La obra que contemplamos es de Jesús y nuestra: de Jesús, como Salvador, y nuestra, como salvados. Nosotros somos los enfermos y él es el remedio; él, el médico, y nosotros, los heridos. Contemplando a Jesús en la cruz encontramos el inicio de nuestra curación; y, su obediencia hasta la muerte es la respuesta al absurdo de nuestra desobediencia y rebelión.
A partir del Calvario, ya nadie podrá decir con bastante razón que su situación es insoportable, que su sufrimiento no tiene sentido, o que su futuro no tiene salida. Por solidaridad con semejantes situaciones, Jesús no rehusó pasarlas en su carne. El mal y el dolor es el túnel más oscuro en que puede entrar la persona humana, y Jesús quiso atravesarlo para que se vea claramente que tiene salida. Jesús no se prodigó en discursos sobre el sentido del dolor ni dio recetas para suprimirlo. Sencillamente, se presta voluntariamente a pasarlo haciéndose solidario de todos los que sufren; aunque no se queda en el dolor, sino que lo vence y lo supera, convirtiéndolo en medicina de purificación y remedio de los pecados .
Aquí tenéis al hombre, dijo Pilato a los judíos. Sí, Él es el hombre: no el que triunfa a costa de sus semejantes, el que se enriquece con la explotación de los débiles, el que subyuga según sus conveniencias, el que siempre está por encima de los demás; sino el hombre humilde, explotado y expoliado; el que acepta la pobreza absoluta en su carne para enriquecernos a todos, en el espíritu. A aquel que no había conocido pecado, Dios, por nosotros, lo hizo pecado para que nosotros llegáramos a ser en él justicia de Dios.
Ésta es la verdad: Jesús mismo es la verdad. Verdad en su palabra y en su vida, y ahora, Verdad sublimada en el patíbulo de la cruz. ¿Qué es la verdad? -dijo Pilato, escéptico-, sin esperar respuesta. Nosotros sabemos que la Verdad es Jesús. Lo que él dijo e hizo es la verdad sobre el mundo y el hombre.

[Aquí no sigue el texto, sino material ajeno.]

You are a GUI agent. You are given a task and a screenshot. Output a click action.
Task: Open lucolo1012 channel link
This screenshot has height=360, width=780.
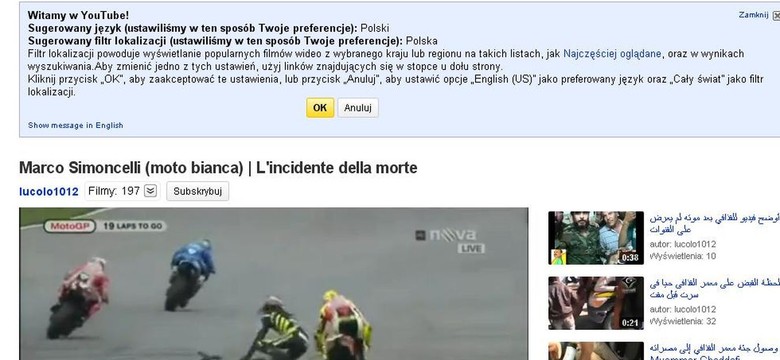click(x=49, y=191)
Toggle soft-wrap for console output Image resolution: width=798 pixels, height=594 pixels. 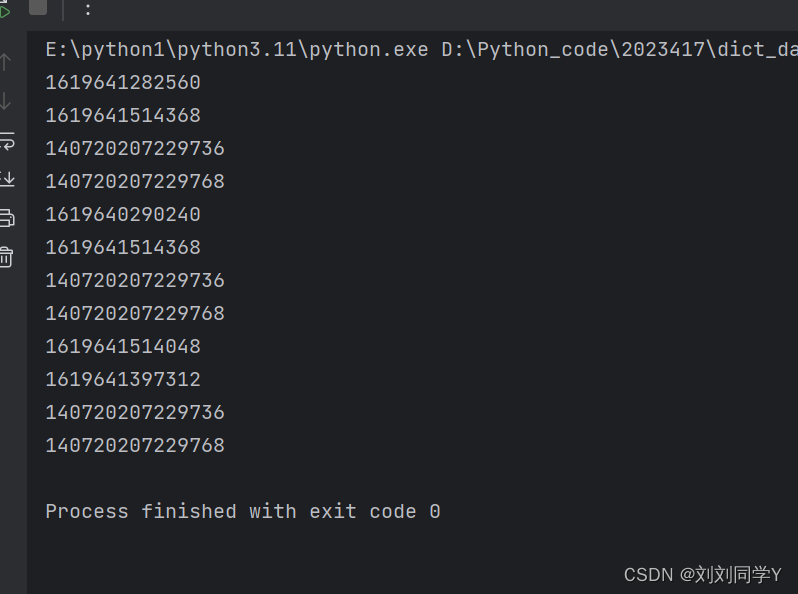7,140
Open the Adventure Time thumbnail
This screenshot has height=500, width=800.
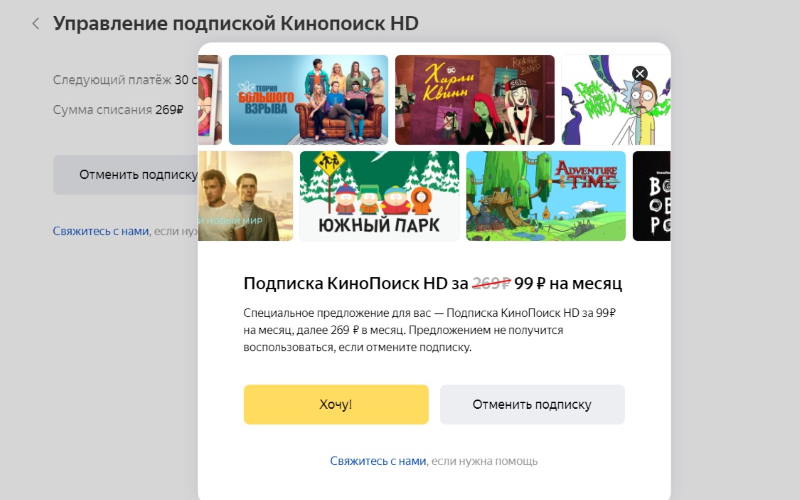tap(546, 196)
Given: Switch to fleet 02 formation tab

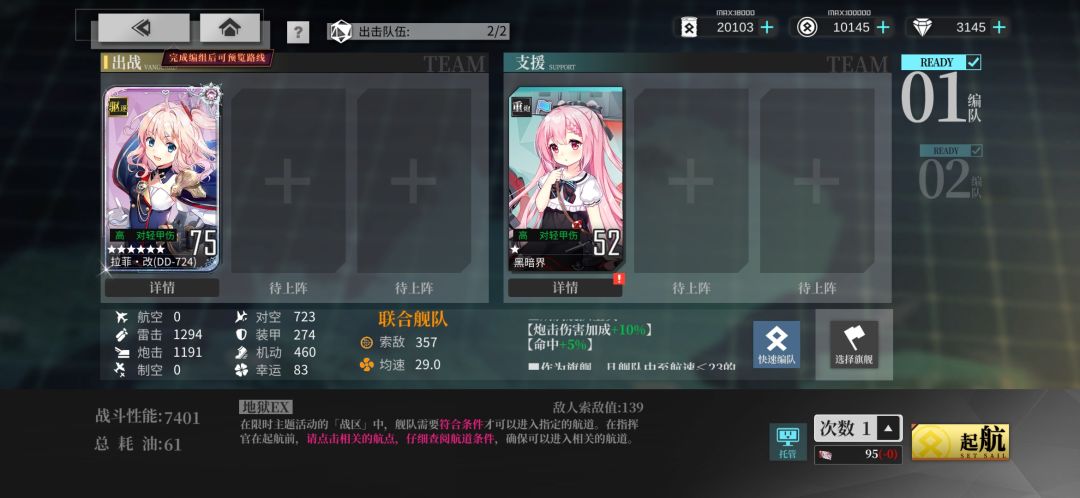Looking at the screenshot, I should [x=951, y=172].
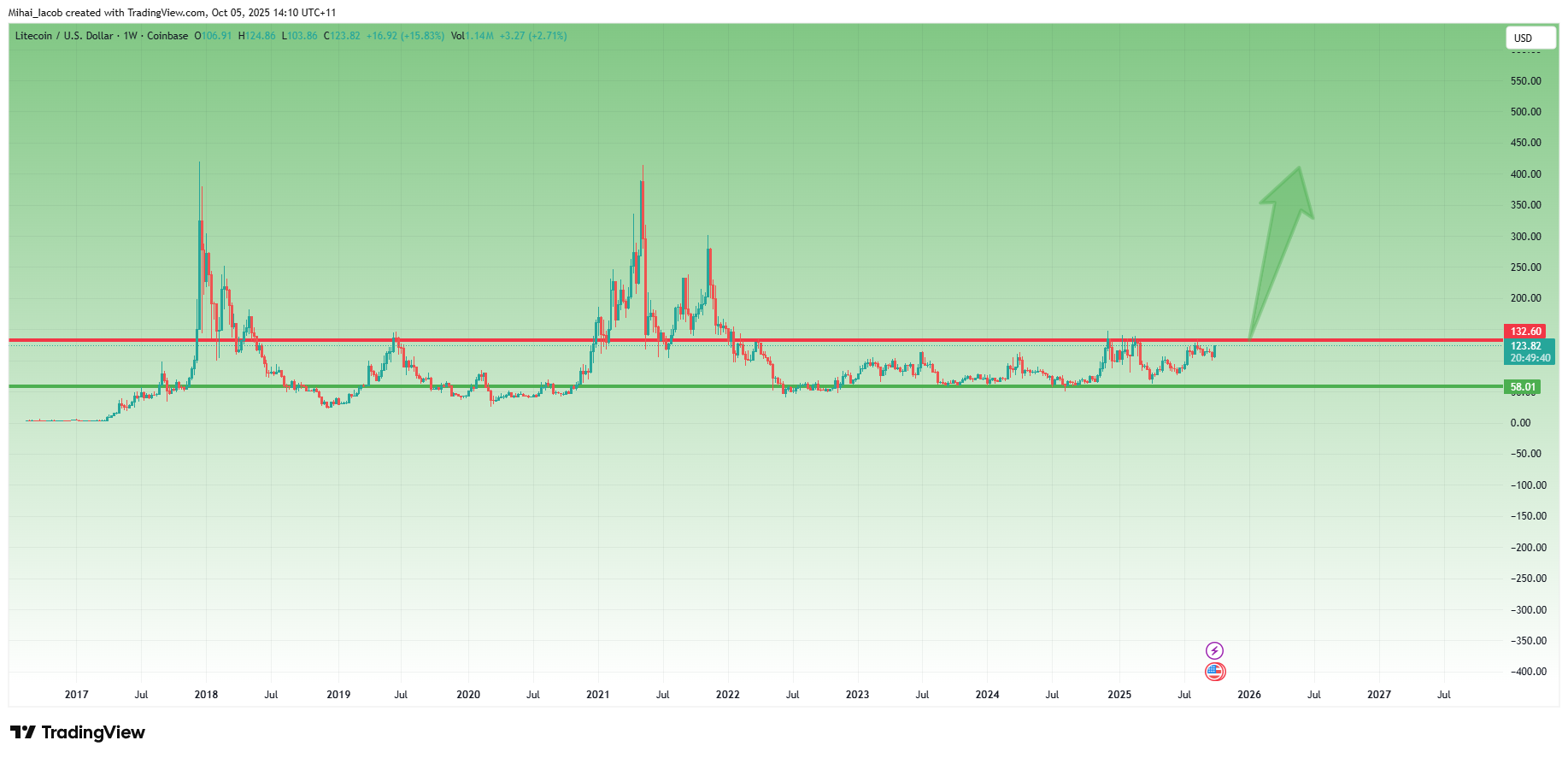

A nosotros nos toca, con nuestro estilo de vida, dar respuesta a la pregunta de Pilato. Más todavía que a él, a la pregunta escéptica de tantos hombres y mujeres que, en nuestro tiempo, parecen ser el eco sordo de aquella de Pilato, que dudan y no se aclaran por no mirar más allá de ellos mismos. Digamos todos con nuestra vida auténtica y honesta: JESÚS ES LA VERDAD.